Start of EXERCISE PASSAGE

Question

When 2251 voters were polled, 52% said they were voting yes on an initiative measure. find the margin of error and an interval that is likely to contain the true population proportion. ±2.1%; between 49.9% and 54.1% ±21%; between 31% and 73% ±4.7%; between 47.3% and 56.7% ±47.4%; between 4.6% and 99.4%?

Answer 1

The margin of error for a sample proportion is given by

`z_(\alpha/2)\sqrt{ (p(1-p))/(n) }`
where:
`z_(\alpha/2)` is the z score associated with the confidence level, p is the sample prortion and n is the sample size.
We assume a confidence level of 95%, then
`z_(\alpha/2)=1.96`
p = 52% = 0.52 and n = 2251

Therefore, margin of error =

`z_(\alpha/2)\sqrt{ (p(1-p))/(n) }= 1.96* \sqrt{ (0.52(1-0.52))/(2251) } \\ = 1.96* \sqrt{ (0.52(0.48))/(2251) } = 1.96* \sqrt{ (0.2496)/(2251) } \\ = 1.96* √(0.000110884) =1.96* 0.0105 \\ =0.0206=2.1\%`

The the interval that is likely to contain the true population proportion is between 49.9% and 54.1%.

End of EXERCISE PASSAGE
Start of DATA EXCERPTS

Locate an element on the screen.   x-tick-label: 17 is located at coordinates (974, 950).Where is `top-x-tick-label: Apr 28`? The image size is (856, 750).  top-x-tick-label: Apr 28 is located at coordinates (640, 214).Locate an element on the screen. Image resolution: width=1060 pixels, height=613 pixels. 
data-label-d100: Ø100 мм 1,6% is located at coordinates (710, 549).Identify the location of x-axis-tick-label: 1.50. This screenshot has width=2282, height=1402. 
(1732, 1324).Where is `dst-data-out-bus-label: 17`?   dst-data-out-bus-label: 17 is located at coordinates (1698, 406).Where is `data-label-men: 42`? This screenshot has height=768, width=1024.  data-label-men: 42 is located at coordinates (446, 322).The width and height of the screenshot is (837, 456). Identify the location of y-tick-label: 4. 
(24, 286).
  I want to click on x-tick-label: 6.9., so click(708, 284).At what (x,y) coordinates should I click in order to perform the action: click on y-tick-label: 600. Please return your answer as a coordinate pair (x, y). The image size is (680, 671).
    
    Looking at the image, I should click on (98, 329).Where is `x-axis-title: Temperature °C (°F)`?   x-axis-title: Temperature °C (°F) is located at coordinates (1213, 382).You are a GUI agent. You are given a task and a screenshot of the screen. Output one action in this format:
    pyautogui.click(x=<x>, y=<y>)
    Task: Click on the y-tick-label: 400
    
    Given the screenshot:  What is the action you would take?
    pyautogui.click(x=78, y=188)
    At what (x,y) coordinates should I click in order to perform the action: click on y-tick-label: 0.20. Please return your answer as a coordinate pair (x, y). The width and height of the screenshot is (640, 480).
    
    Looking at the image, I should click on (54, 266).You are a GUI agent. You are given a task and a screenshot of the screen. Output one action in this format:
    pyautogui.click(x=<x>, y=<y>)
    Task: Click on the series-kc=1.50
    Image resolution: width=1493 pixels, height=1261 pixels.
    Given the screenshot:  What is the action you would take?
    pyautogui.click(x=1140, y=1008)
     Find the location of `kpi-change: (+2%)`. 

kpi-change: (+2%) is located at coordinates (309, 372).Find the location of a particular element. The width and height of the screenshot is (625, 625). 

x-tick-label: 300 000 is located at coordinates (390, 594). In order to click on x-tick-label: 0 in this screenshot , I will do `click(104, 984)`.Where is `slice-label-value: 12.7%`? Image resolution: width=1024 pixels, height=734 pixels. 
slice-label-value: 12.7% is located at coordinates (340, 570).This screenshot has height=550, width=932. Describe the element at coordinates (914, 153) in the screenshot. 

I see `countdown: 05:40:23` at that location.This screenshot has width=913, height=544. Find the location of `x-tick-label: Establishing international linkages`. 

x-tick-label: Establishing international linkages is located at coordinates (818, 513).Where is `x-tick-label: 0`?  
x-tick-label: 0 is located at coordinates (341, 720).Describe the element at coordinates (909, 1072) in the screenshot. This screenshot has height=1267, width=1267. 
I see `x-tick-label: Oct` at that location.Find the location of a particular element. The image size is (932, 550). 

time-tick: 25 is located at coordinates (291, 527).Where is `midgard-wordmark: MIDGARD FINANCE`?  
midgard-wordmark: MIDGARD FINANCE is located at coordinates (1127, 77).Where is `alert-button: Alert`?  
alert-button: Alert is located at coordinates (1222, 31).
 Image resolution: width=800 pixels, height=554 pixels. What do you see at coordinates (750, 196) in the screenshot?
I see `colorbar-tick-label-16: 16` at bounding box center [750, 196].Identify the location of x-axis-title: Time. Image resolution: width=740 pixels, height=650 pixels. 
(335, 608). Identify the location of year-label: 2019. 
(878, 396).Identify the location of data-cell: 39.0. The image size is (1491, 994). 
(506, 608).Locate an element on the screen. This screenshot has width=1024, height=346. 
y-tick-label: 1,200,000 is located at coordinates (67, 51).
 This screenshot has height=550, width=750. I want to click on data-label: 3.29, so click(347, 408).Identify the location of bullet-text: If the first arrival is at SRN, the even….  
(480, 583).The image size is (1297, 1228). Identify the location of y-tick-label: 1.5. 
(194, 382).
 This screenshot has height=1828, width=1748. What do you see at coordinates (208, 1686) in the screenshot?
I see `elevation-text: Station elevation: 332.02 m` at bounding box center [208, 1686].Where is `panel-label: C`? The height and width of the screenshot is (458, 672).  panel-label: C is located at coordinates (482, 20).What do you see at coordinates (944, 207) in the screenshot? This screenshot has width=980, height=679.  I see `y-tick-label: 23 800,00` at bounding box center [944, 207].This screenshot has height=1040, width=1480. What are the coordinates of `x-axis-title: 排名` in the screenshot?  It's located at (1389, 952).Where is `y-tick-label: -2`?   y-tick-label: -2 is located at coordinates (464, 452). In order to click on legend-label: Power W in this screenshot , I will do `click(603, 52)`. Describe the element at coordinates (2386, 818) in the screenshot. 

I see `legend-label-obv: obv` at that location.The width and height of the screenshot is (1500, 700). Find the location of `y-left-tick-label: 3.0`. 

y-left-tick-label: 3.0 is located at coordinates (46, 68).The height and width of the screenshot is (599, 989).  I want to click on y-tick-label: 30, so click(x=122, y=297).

End of DATA EXCERPTS

- EXERCISE DIRECTIONS -
In the margin-of-error solution, why does the z score take the value 1.96? Answer in one to three sentences.

- YOUR RESPONSE -
The z score in the formula is the one associated with the confidence level. The solution assumes a confidence level of 95%, so the z score is 1.96.